I almost forgot to mention the best part: Star Wars Hyperspace Mountain. Let me rephrase for emphasis: upside-down Star Wars Space Mountain. One-of-a-kind in the world, the Parc Disneyland version of Disney’s iconic roller coaster shoots you straight into a battle where you corkscrew-dodge TIE fighters and laser beams. It simply must be experienced to be believed. All other Space Mountains will seem vanilla to me from now on.
Offseason Means Offseason
Park hours are significantly shorter in winter, with most days running from 10am to 6:30pm. Even within those limited hours, a number of attractions close early. We tried to ride Tower of Terror at Walt Disney Studios at 5pm and were turned away. Adding to the negatives: refurbishments. During our visit, Phantom Manor and Crush’s Coaster, two A-list attractions, were closed. Plan around a month or so in advance by checking the refurbishment calendar.
The upside, of course, is that on a snowy January day we could walk onto attractions including Big Thunder Mountain, which operates even in snow. I’m telling you now that riding Big Thunder Mountain in snow was on my bucket list and I didn’t even know it until it happened.

A run of records
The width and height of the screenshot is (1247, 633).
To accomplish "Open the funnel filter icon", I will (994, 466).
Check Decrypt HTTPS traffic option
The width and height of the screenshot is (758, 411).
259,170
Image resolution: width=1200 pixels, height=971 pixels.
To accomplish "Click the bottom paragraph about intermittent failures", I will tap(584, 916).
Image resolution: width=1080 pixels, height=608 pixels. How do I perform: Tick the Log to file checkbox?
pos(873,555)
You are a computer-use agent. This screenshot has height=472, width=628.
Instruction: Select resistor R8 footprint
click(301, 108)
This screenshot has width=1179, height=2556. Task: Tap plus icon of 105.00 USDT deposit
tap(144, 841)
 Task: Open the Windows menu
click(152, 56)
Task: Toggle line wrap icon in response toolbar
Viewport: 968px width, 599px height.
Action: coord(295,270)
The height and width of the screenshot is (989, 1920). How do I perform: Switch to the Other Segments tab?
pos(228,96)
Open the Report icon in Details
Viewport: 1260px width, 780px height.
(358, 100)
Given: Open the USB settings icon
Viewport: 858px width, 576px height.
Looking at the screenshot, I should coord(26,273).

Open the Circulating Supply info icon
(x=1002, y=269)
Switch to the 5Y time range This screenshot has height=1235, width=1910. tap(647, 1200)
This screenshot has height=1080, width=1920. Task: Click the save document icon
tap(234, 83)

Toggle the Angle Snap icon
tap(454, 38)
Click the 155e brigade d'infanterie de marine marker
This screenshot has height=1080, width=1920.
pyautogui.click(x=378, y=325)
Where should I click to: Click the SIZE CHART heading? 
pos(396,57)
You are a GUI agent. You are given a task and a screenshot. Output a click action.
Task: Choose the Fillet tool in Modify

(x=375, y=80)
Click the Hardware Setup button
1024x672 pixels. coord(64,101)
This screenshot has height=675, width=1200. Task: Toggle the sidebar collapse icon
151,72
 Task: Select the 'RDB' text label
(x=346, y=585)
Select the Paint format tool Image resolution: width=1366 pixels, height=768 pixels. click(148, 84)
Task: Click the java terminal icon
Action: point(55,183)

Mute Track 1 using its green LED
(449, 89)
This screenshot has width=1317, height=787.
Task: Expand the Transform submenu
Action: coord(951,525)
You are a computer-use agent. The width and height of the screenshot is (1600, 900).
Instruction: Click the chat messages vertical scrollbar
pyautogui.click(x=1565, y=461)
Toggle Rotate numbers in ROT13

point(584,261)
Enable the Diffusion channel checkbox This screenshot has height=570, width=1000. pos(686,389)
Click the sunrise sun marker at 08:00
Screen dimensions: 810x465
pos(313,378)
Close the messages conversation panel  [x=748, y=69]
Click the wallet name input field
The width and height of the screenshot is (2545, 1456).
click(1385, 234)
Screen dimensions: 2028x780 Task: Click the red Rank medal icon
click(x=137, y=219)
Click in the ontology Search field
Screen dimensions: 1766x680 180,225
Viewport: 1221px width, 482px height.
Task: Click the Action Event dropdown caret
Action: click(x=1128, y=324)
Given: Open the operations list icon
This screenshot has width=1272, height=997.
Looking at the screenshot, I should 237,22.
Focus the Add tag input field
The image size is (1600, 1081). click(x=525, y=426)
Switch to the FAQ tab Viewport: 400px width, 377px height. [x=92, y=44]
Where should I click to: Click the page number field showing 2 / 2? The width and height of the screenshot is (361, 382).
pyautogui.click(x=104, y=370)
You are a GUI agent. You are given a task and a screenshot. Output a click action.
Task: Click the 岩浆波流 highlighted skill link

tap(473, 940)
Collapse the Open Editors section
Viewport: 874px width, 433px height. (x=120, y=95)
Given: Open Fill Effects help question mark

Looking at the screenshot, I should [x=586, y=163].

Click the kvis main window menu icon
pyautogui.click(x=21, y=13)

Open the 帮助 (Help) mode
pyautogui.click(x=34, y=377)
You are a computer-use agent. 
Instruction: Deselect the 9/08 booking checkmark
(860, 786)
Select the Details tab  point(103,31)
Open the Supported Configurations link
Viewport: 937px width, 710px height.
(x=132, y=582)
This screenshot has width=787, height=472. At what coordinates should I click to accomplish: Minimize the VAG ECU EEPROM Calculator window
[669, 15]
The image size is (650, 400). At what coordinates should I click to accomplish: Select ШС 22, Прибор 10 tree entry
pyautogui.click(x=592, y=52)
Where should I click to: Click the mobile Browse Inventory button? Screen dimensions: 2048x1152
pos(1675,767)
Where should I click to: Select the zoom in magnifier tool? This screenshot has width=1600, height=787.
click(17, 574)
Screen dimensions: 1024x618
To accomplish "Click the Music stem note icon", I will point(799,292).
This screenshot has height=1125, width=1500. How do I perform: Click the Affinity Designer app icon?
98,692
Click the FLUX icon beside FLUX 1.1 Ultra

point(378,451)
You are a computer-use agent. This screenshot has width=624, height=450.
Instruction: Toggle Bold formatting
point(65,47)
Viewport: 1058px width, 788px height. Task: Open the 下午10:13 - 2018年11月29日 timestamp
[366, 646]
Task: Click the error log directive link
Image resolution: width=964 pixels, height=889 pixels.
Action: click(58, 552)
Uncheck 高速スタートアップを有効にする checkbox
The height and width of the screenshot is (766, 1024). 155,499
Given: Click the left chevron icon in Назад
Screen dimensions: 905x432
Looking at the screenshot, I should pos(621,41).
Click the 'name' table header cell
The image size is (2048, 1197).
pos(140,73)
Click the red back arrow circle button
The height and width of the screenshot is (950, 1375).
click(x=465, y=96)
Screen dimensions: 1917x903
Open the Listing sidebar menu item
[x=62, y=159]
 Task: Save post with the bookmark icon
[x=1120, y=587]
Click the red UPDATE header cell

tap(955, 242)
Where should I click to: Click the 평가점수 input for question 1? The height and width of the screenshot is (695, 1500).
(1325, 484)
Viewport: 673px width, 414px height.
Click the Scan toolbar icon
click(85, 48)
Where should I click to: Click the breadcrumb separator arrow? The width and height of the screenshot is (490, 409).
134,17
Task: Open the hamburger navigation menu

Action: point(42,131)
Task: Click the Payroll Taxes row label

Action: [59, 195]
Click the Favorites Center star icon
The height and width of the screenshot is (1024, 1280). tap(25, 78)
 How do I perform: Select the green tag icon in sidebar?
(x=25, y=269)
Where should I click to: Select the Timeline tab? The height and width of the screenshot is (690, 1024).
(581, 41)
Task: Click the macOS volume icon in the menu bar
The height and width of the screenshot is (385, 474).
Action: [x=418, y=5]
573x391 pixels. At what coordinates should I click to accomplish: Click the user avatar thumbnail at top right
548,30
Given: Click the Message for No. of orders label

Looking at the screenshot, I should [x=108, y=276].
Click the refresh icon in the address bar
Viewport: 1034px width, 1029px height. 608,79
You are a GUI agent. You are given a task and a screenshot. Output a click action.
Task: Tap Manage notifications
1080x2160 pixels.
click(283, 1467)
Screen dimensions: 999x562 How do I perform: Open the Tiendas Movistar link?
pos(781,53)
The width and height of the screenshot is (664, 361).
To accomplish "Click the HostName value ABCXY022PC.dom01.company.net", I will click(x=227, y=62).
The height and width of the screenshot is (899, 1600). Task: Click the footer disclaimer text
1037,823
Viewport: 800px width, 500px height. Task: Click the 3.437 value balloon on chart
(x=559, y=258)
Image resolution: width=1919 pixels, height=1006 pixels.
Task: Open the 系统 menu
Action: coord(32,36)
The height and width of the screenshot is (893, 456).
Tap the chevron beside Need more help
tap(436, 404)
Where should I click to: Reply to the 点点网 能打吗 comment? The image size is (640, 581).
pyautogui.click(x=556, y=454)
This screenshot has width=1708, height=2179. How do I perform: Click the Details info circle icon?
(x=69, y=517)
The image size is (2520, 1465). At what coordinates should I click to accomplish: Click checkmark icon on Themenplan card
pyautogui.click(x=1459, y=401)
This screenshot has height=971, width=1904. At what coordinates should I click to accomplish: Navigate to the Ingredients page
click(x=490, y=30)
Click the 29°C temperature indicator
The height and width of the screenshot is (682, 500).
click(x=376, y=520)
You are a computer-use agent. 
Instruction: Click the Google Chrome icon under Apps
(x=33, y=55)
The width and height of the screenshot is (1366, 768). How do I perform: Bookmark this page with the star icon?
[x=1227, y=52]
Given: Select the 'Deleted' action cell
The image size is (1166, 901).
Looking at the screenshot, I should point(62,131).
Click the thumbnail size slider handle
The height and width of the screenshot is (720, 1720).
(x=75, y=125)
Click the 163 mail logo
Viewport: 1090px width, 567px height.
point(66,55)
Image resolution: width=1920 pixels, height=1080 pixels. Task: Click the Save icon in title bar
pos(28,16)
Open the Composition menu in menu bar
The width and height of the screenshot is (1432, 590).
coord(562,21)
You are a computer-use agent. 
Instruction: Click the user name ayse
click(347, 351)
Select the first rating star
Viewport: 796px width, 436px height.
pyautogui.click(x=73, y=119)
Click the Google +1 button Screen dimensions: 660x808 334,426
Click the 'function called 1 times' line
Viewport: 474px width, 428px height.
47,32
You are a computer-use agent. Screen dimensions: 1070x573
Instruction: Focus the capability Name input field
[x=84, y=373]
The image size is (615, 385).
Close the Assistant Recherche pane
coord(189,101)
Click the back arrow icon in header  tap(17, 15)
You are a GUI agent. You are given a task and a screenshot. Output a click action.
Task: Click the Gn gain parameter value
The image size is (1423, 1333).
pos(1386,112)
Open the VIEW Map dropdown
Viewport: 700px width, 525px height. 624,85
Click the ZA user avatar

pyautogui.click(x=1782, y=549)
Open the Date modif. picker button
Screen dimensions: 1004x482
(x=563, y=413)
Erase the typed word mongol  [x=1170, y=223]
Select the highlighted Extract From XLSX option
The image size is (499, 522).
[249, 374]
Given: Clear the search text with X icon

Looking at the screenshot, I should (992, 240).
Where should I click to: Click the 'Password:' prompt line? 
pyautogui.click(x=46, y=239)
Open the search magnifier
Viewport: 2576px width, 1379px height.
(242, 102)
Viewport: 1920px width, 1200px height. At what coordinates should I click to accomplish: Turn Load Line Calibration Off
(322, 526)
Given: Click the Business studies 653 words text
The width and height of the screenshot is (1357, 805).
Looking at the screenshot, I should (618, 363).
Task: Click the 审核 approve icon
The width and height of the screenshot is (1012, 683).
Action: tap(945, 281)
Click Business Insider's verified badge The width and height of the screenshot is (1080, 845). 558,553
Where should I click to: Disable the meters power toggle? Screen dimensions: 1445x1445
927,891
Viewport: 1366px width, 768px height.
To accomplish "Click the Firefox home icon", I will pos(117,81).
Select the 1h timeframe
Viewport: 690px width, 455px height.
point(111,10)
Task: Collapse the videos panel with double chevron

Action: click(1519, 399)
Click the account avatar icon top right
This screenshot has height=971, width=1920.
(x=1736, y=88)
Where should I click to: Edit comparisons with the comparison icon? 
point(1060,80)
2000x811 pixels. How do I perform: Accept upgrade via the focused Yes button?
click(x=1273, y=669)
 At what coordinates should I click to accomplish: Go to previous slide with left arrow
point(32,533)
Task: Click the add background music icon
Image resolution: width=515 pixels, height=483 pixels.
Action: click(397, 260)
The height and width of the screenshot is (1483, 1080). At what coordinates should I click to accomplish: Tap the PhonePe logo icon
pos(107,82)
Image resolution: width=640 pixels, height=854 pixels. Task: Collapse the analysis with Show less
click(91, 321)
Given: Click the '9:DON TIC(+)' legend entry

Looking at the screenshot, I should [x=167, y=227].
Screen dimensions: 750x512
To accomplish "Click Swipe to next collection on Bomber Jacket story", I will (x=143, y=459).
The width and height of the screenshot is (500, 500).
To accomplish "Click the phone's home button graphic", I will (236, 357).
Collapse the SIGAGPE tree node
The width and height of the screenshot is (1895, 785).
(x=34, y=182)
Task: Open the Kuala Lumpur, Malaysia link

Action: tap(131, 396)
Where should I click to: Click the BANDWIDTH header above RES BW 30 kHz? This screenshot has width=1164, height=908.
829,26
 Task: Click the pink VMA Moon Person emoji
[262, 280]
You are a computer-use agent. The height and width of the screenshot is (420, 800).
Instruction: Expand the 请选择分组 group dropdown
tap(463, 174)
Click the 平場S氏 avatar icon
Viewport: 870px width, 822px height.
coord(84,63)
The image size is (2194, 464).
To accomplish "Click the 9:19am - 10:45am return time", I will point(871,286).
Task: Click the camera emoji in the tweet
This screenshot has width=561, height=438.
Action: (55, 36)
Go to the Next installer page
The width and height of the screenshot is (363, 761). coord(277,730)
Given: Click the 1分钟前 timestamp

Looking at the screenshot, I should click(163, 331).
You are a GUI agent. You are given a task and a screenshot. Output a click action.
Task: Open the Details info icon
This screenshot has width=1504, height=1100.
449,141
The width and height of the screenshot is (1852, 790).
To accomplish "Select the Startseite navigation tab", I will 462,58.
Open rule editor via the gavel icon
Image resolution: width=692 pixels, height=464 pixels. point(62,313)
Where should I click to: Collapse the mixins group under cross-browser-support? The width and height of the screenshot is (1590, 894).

■ What you will do ■
a: In the theme park excerpt, which attractions are named under the heading "Offseason Means Offseason"?
b: According to the theme park excerpt, what are the park hours on most winter days?
c: In the theme park excerpt, how would you rewrite the paragraph beginning "Park hours are significantly shorter" as a short list that keeps its main facts?

■ Solutions in order ■
a:
- Tower of Terror
- Phantom Manor
- Crush's Coaster
- Big Thunder Mountain

b: Most winter days run from 10am to 6:30pm.

c:
- Winter park hours are much shorter, mostly 10am to 6:30pm.
- Several attractions close early even within those hours; Tower of Terror at Walt Disney Studios turned riders away at 5pm.
- Refurbishments also closed two A-list attractions, Phantom Manor and Crush's Coaster.
- Check the refurbishment calendar about a month ahead and plan around it.